The student campaign initially targets support from friends and family and then from students of Jesuit universities in the United States to boycott all “Bud” brands, according to David Fuxa, president of the Whiteclay Awareness Student Organization and Creighton University senior.
The Association of Jesuit Colleges and Universities has 28 members, including Creighton, Boston College, Fordham University, Georgetown University, and Marquette.
“We plan to increase pressure through an online petition and social media,” Fuxa said. “In Nebraska, we are benefiting as citizens from the liquor tax revenue.”

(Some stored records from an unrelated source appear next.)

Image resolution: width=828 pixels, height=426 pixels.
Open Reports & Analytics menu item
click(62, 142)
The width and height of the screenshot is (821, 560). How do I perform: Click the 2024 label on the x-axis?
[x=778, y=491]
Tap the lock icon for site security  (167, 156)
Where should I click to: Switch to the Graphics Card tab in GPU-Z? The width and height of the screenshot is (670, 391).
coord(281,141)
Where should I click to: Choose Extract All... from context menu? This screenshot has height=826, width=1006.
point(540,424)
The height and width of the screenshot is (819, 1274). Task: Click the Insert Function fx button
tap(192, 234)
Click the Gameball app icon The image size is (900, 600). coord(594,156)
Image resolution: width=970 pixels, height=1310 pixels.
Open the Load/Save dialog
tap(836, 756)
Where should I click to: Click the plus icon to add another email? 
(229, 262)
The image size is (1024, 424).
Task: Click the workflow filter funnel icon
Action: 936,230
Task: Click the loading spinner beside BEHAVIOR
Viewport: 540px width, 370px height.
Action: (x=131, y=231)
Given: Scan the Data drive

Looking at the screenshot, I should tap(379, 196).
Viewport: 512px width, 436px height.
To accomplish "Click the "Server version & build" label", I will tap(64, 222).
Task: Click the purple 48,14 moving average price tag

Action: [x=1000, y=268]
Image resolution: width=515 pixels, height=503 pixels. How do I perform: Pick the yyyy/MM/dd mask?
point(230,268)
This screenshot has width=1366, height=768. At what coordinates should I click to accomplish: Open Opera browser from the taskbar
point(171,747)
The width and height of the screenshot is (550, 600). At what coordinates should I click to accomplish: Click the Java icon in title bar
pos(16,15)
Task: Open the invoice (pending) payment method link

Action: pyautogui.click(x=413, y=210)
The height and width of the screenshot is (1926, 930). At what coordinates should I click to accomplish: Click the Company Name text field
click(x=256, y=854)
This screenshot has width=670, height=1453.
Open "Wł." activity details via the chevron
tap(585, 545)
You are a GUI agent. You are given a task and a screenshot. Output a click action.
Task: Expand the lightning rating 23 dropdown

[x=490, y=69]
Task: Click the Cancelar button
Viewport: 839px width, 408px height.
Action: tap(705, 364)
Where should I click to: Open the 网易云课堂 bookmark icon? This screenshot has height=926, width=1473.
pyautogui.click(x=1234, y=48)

According to Fuxa, the student group is asking Anheuser-Busch InBev to end all sales to Whiteclay and establish a rehabilitation center on the reservation. The campaign is requesting a show of solidarity by signing their online petition at WhiteclayBoycott.Blogspot.com.
Since 2009, the students have arranged trips to Pine Ridge, given presentations at schools and lobbied Nebraska state officials concerning the situation at Whiteclay.
In a May 18 letter to Luiz Edmond, president of North America for Anheuser-Busch InBev in St. Louis, Fuxa and Lexie LaMere, daughter of well-known activist Frank LaMere of the Winnebago Tribe of Nebraska, suggested the Belgium-based company purchase the stores in Whiteclay and retire their licenses since Nebraska law does not permit a manufacturer to hold a retail license.
The corporation consistently maintains its activities are consistent with all laws, including laws prohibiting direct sales to consumers.
The students are addressing, however, higher laws of how they feel responsible corporate citizens in this country should act.
The Anheuser-Busch corporation is not always silent in such matters.
In a November 2012 response to the Paramount film Flight that shot Denzel Washington drinking a Bud behind the wheel, Budweiser vice-president Rob McCarthy told the Associated Press, “We would never condone the misuse of our products and have a long history of promoting responsible drinking and preventing drunk driving.”
InBev purchased Anheuser-Busch in 2008 for about $52 billion in cash or $70 a share, according to a New York Times report. The corporate culture, at least in regard to Whiteclay, has not changed, however.
Anheuser-Busch’s long history includes the account of co-founder Adolphus Busch’s Cooperstown, New York residence at Uncas Lodge, “built on the alleged site of the wigwam of the last chief of the Mohicans,” according to the book Under the Influence: The Unauthorized Story of the Anheuser-Busch Dynasty, by journalists Patrick Hernon and Terry Ganey.
The book also describes Busch’s many other mansions, including Number One Busch Place in St. Louis where he entertained the likes of Theodore Roosevelt, William H. Taft, Enrico Caruso and Sarah Bernhardt.
Theodore Roosevelt, as 26th President of the United States signed Executive Order –Addition to Pine Ridge Reservation on January 25, 1904, which returned the area of Whiteclay, called the Whiteclay Extension, originally intended as a buffer zone between the Pine Ridge Reservation and unscrupulous traders, to the public domain.
According to research by author Stew Magnuson, Nebraska congressman Moses P. Kinkaid and BIA Commissioner William Jones secured the order behind closed doors with Roosevelt.
The book states that by the early 1900s brewers owned or controlled 75 percent of all saloons in the United States, typically by financing them. The liquor licenses in Whiteclay were established beginning in the 1950s.
The student group alleges many license violations, including serving underage customers and trading liquor for sex. Other violations have been observed by journalists, state and tribal officials, but legal remedies to-date have been unsuccessful.